What changes can we expect? It might be better to say what won't change? Remember I just said the axial age was an inflection point? Well, that time has come again. We are once again in an inflection point in history. But instead of the six hundred years of the axial age, this one will probably be less than sixty years. And we are already in it. At least from the turn of the century. What is the big difference? Throughout our existence, we have reached out and changed the external world to improve our lives (pastuerization, penicillin, vaccines). Now we are going to reach in and change ourselves to improve our lives.

What changes will come first? Elimination of disease, that's where the money is. Ten years from now from now, a number of major diseases will be gone. Twenty years out, all the diseases we know now will be gone. As great as this is, most of it will be done by drug companies and we know how high their moral standards are. After the early victories, there will be tremendous pressure. People who will benefit are not going to be objective. I know if they told me they could give me back my hearing. I could do some big time rationalizing to get my mind out of this two eared prison. And there are so many people much worse off. That pressure and the big bucks could cause forged tests. Mistakes in genetic engineering can be very disasterous. Will the 40 million without health insurance share in this wonderful bounty? Will America live on while Africa continues to die young?

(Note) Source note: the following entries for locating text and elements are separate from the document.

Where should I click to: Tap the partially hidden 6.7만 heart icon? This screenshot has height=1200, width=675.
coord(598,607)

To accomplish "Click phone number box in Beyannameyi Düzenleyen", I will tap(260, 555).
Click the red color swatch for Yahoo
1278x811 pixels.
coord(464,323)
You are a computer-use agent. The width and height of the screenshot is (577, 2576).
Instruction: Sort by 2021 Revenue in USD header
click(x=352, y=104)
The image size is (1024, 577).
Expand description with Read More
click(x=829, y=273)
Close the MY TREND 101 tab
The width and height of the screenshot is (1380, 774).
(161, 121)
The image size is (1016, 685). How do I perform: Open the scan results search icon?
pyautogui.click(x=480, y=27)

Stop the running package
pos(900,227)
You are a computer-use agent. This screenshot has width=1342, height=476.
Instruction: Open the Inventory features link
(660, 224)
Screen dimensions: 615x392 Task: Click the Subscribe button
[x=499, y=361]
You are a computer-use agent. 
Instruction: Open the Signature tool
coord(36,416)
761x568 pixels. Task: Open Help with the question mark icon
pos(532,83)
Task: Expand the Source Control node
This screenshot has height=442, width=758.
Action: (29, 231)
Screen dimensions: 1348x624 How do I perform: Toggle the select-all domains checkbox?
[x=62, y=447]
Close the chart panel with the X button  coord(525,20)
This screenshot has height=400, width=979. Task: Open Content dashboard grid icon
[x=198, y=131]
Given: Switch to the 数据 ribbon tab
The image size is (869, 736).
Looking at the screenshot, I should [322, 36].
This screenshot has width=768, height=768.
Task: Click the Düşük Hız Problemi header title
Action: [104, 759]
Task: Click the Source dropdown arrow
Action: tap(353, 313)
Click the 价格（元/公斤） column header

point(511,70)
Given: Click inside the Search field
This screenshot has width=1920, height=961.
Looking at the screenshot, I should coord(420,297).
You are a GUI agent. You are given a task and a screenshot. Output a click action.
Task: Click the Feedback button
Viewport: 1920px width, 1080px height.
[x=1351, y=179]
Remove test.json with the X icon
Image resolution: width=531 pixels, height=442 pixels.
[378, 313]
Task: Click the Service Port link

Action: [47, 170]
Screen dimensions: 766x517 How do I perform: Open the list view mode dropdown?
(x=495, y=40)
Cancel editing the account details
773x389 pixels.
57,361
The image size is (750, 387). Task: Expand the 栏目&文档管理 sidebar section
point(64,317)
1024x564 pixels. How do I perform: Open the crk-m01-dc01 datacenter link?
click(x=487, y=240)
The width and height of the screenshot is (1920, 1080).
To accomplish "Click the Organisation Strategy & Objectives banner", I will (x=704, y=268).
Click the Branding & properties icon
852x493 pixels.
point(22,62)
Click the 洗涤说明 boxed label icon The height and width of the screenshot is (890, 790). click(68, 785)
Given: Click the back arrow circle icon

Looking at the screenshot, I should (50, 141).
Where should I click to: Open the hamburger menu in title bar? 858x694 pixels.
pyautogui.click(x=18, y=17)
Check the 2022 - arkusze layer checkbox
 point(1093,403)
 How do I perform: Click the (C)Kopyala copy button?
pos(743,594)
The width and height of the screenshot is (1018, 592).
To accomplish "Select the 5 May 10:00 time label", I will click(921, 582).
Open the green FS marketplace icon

Genetic manipulation will eliminate aging as we know it. Any one under 50 today can expect to live to be a healthy 150. This is real, not science fiction. Before you dance in the aisle, that means the planet will fill up and young people will have to be sterilized to prevent more births. And if you work until 120, where are these young people going to find jobs. See how many conundrums that presents all along the life curve? At what point would you checkout voluntarily? It's a question you are going to have to answer.

I've just presented a couple of the basic scenarios futurists are wrestling with. Many of the others are not so black and white. Others are much more frightening. And they'll all be here in the next 10 to 40 years. In the year 2037, we will achieve Singularity. That basically means engineered intelligence will exceed biological intelligence. Does that mean the machines will be more intelligent. No, we will all have been getting neural implants. But engineered intelligence will keep expanding exponentially.

So the times they are a changing and we'd better be too. What's the answer? I don't know, but I'm glad I'm going searching with the reasonable church of the no fixed answers. And never have the words of Einstein been more appropriate, "We can't solve problems by using the same kind of thinking we used to create them." I can't see anything less than a global village succeeding. But I go into the future with two tools. The living truth to help me adjust my compass for change and the timeless truth, the golden rule to measure my morality. And mostly, an abiding faith in my deity, the human spirit.